**Required action**
If a line in the data holds the string "target", list it.

**Dataset records**
%%
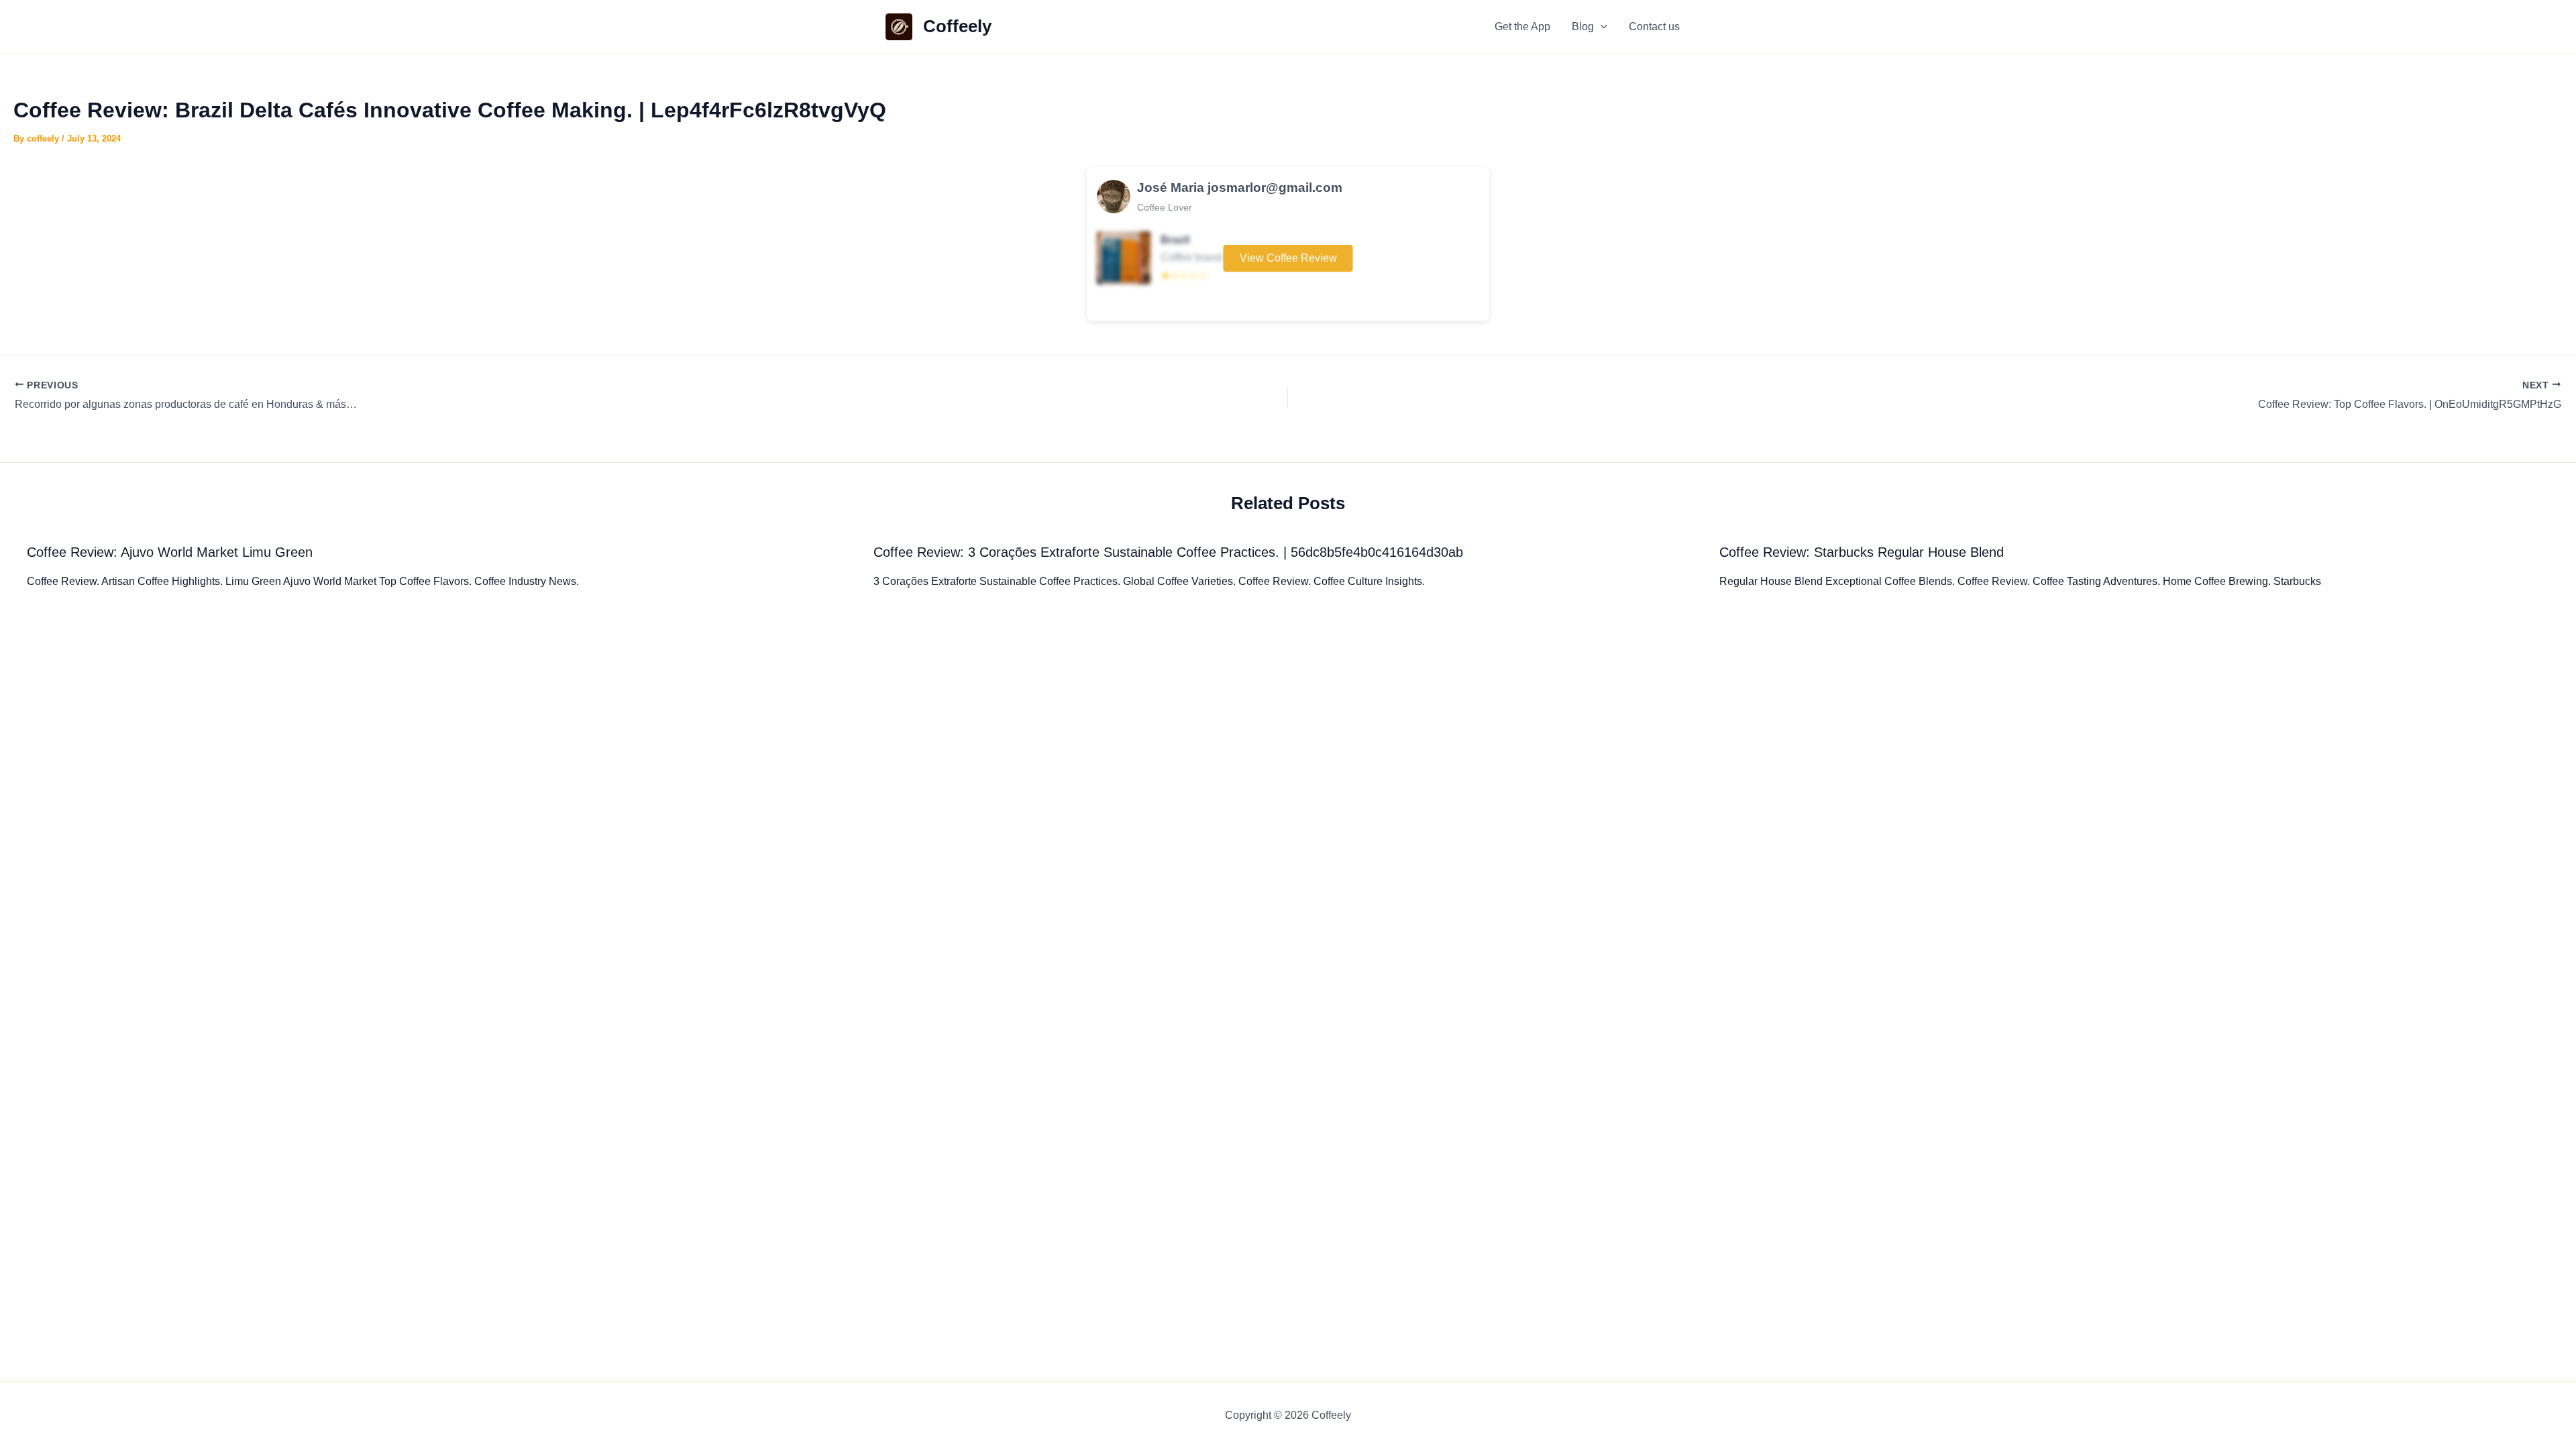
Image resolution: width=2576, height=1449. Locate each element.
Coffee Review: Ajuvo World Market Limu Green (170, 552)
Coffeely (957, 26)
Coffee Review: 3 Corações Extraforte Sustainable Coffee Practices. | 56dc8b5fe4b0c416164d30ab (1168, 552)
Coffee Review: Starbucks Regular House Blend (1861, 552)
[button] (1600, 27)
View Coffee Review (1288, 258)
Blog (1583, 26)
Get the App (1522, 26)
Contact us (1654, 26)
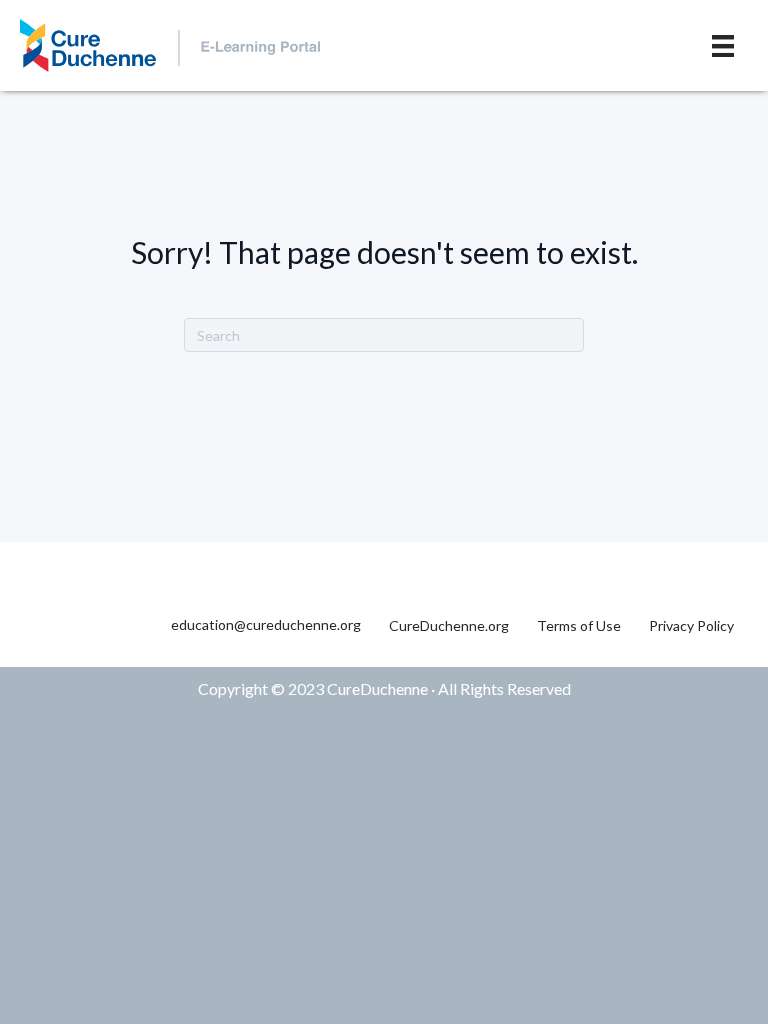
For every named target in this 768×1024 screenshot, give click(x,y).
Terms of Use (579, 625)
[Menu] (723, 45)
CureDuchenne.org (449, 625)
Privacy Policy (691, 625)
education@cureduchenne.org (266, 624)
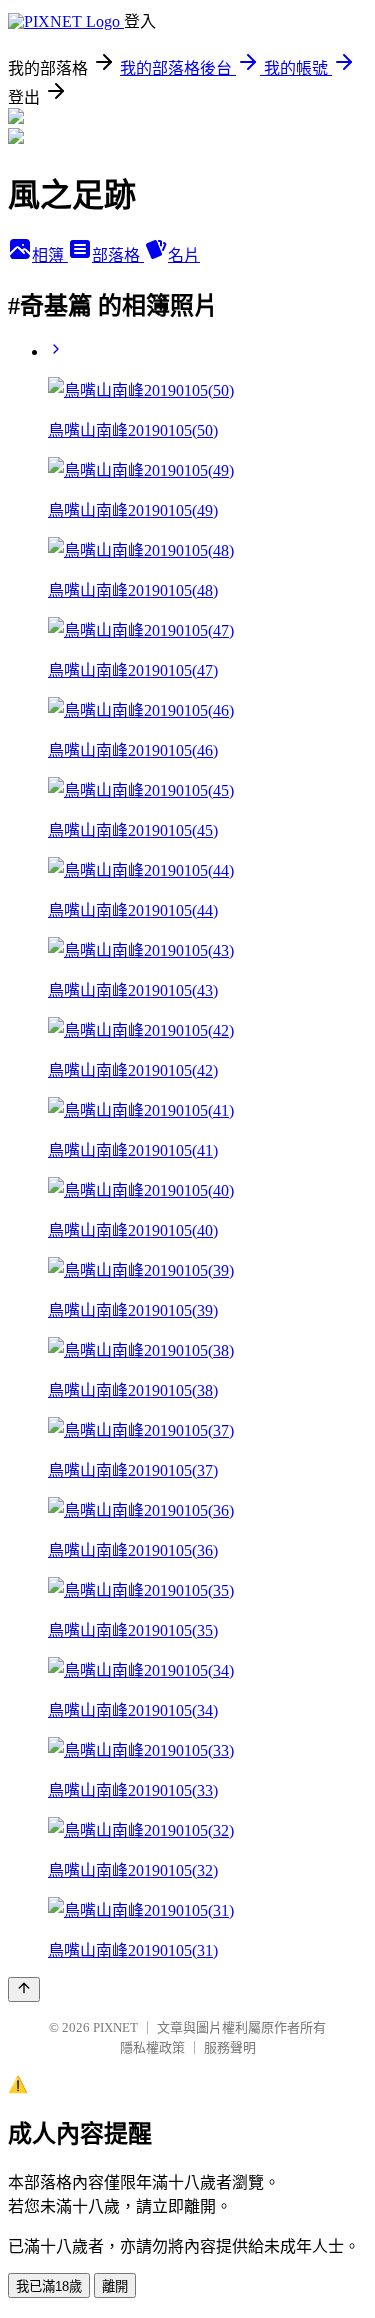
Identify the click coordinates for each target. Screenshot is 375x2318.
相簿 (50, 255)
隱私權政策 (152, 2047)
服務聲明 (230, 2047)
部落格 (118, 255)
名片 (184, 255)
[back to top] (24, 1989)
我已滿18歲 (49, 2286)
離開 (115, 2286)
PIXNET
%%
**Written response**
For every named target in this 768×1024 screenshot, give click(x,y).
Identify the click coordinates for each target. Screenshot is 375x2318.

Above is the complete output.